Content starts
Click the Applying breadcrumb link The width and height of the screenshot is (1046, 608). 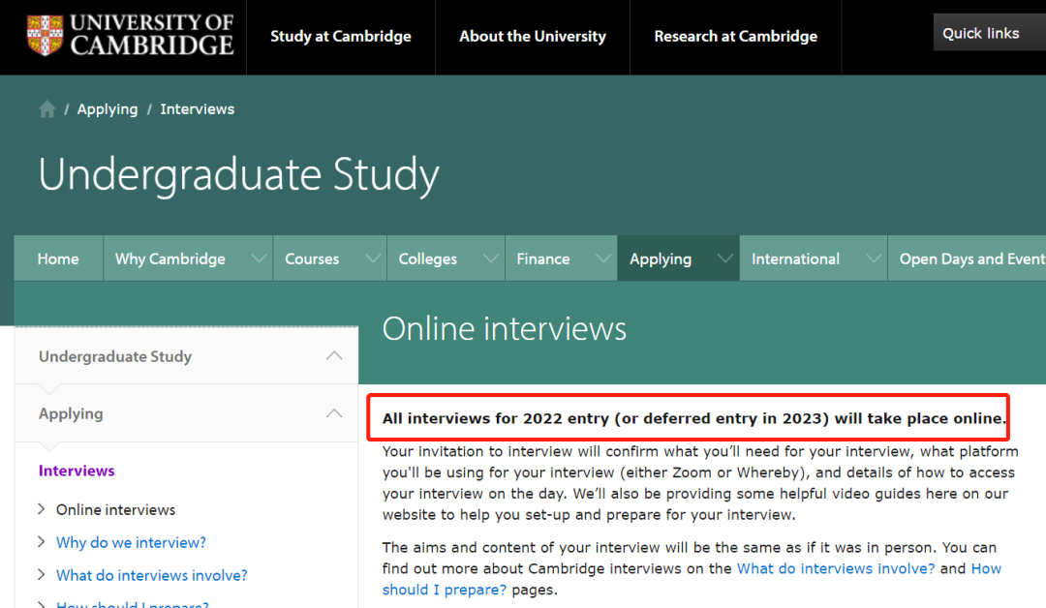click(x=108, y=109)
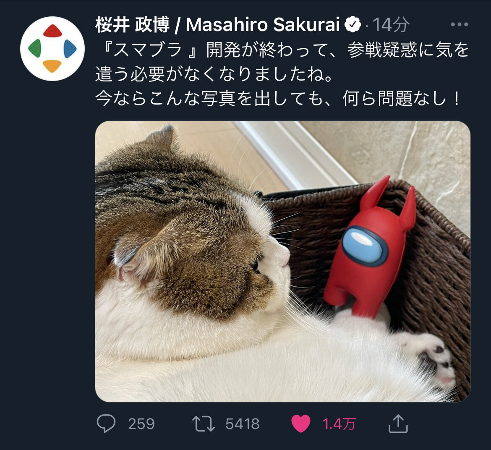The image size is (491, 450).
Task: Open the three-dot more options menu
Action: pos(460,24)
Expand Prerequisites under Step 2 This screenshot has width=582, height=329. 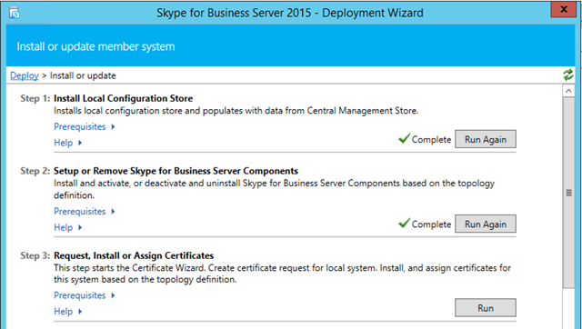coord(85,212)
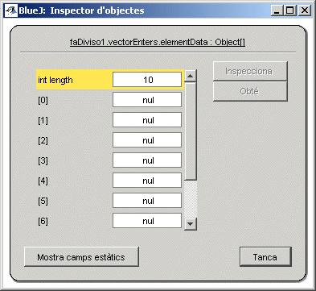Click the Obté button
The height and width of the screenshot is (291, 316).
[x=250, y=91]
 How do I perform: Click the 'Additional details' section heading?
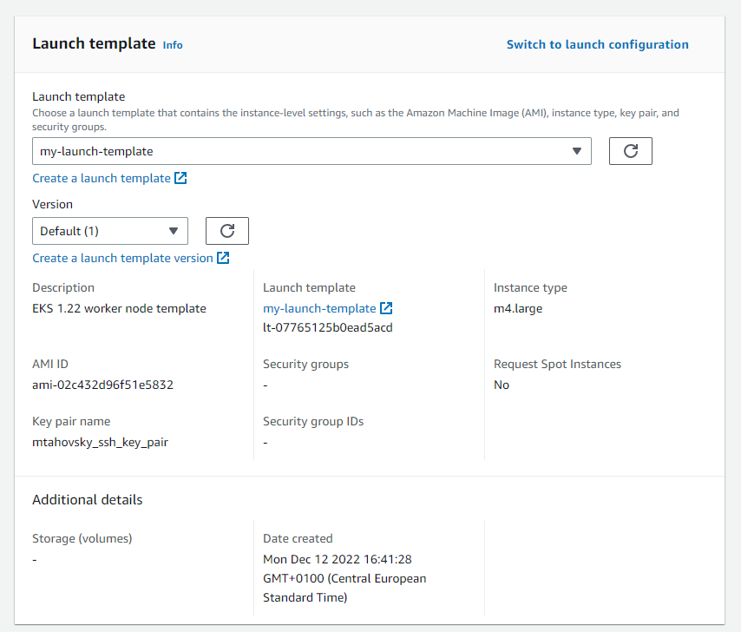point(87,499)
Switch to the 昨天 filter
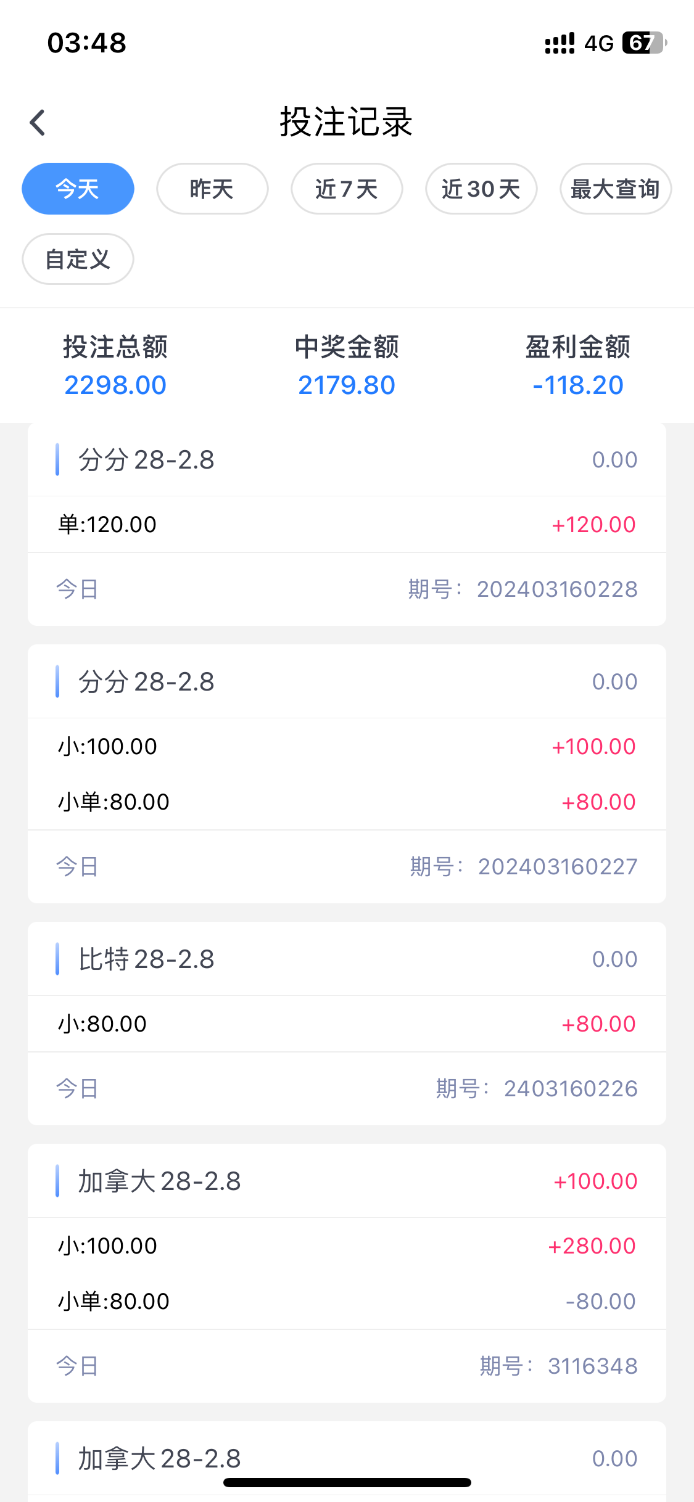Viewport: 694px width, 1502px height. (212, 189)
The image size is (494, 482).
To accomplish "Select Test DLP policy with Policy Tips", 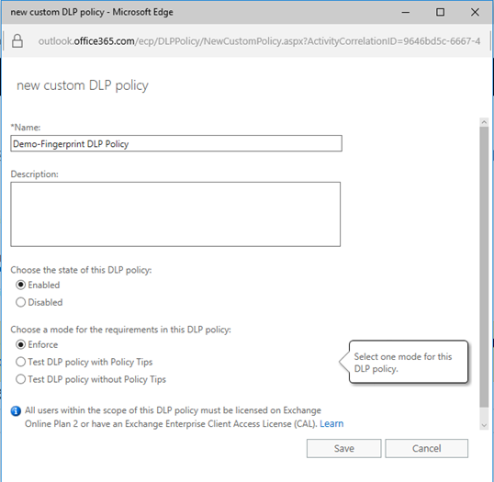I will tap(21, 362).
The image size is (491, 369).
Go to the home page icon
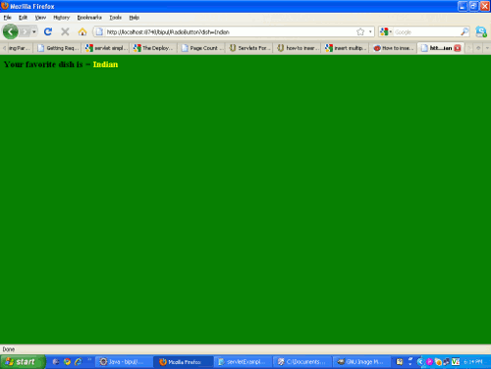point(82,31)
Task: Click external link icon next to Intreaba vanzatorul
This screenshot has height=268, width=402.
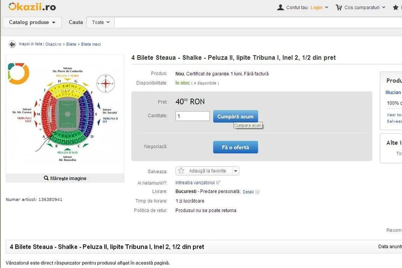Action: coord(218,183)
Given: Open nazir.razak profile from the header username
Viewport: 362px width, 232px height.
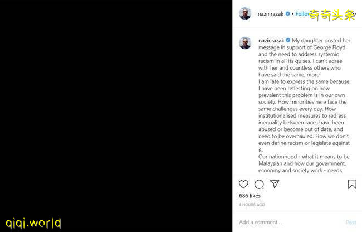Looking at the screenshot, I should [270, 14].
Content ends
No pictures should appear in the copy. Reproduce exactly the lines from the line containing "Go to the home page icon" through the last line of the data, inclusive.

_YOUR SOLUTION_.
Go to the home page icon
point(82,31)
Task: Click external link icon next to Intreaba vanzatorul
This screenshot has height=268, width=402.
Action: coord(218,183)
Given: Open nazir.razak profile from the header username
Viewport: 362px width, 232px height.
Looking at the screenshot, I should [270, 14].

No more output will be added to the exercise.